-- start DATASET RECORDS --
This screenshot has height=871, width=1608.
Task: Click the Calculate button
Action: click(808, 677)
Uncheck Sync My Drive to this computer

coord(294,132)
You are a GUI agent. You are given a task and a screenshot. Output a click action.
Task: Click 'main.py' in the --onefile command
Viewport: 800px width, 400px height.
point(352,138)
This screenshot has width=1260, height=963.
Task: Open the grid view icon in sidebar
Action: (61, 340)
-- end DATASET RECORDS --
-- start DATASET RECORDS --
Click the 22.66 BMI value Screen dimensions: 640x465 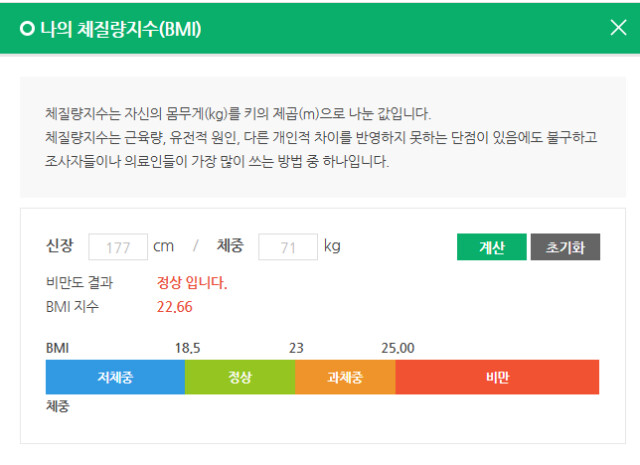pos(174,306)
-- end DATASET RECORDS --
-- start DATASET RECORDS --
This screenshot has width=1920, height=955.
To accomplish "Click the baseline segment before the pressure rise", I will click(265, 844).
-- end DATASET RECORDS --
● EXERCISE DESCRIPTION
Switch "Viewport" to "Window" in the lines between the one holding "You are a GUI" and the one holding "This screenshot has width=1260, height=963.", inclusive. Return only those lines, with nothing else changed.

● WRITTEN ANSWER
You are a GUI agent. You are given a task and a screenshot. Output a click action.
Task: Click 'main.py' in the --onefile command
Window: 800px width, 400px height.
point(352,138)
This screenshot has width=1260, height=963.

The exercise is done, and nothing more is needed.